We decided to write this content piece because, in the past few months, many aspiring data science professionals asked our project advisors these questions on getting started with a data science career -
“I want to learn data science but I don’t know where to start.”
“I know python for web development but how to learn python for data science.”
“What is the best way to learn data science?”
“How to learn data science from scratch?”
“What is the best place to learn data science?”

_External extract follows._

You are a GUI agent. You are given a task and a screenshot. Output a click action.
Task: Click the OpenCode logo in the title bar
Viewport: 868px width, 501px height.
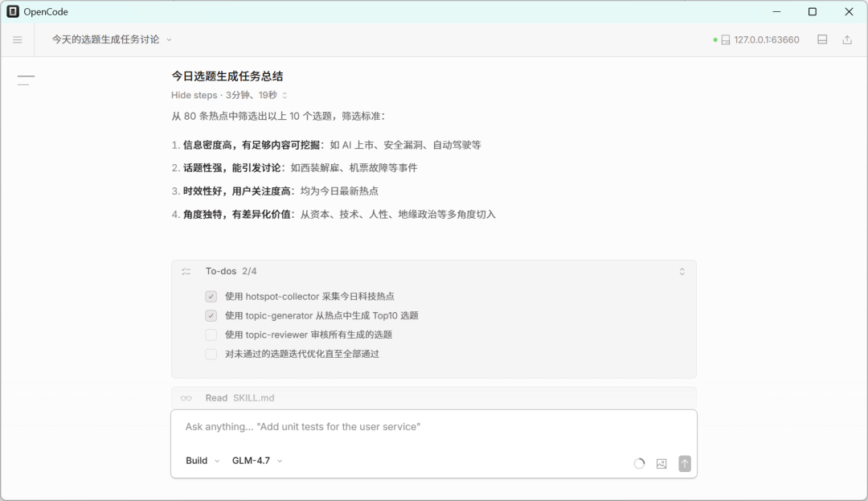click(x=13, y=11)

The objective of this blog is to set you off on the right foot on your data science journey. You can rise up and take on your desire to become a data scientist irrespective of whether you have a fancy background, fancy degree, or not. Anyone can become a data scientist regardless of the current job role or previous experience. The biggest challenge is knowing where to start learning data science. There are tons of data science resources online to learn data science but it is important to structure the data science career path logically. All that is required is to work hard, learn the required data science skills, and demonstrate that you can deliver results through hands-on data science projects.
Before you get lost down the data science rabbit hole, take a look at our 3 critical tips on how to learn data science from scratch by yourself faster –
Practicing projects and learning by yourself is the only thing that can make you a data science superhero.
The best way to learn data science is to work on projects so you can gain data science skills that can be applied immediately and are useful from a real-world implementation perspective. The sooner you start working on diverse data science projects, the faster you will learn the related concepts. Even if you blaze through reading a complete book on machine learning algorithms and a topic like linear regression seems straightforward- so even a naïve person could implement it- you will still end up scratching your head when you are given a real-world business problem to implement linear regression machine learning algorithm for the first time. You will think, “wait what is the formula to estimate the coefficients in linear regression? “As the principle of Brain Plasticity states- “Use It or Lose It”, this principle holds true when learning data science. Build a data science project for every concept that you learn through the book or any other online data science resources. If you are not actively applying the data science concepts that you learn, you’ll not be prepared to do the actual data science work on the job. Projects are the best way to learn data science and a great starting point.
Learning data science fundamentals always should be your priority: the better you understand them, the easier it is to learn other advanced data science and machine learning concepts. Understand the components and concepts that are used in data science instead of jumping onto courses directly. Break each concept into smaller chunks, understand the theory behind it, and put them to practice by implementing them. Grasping the fundamentals is an important step in learning data science, so don’t overlook it. We break down the fundamentals of data science into two core categories: Math and Programming.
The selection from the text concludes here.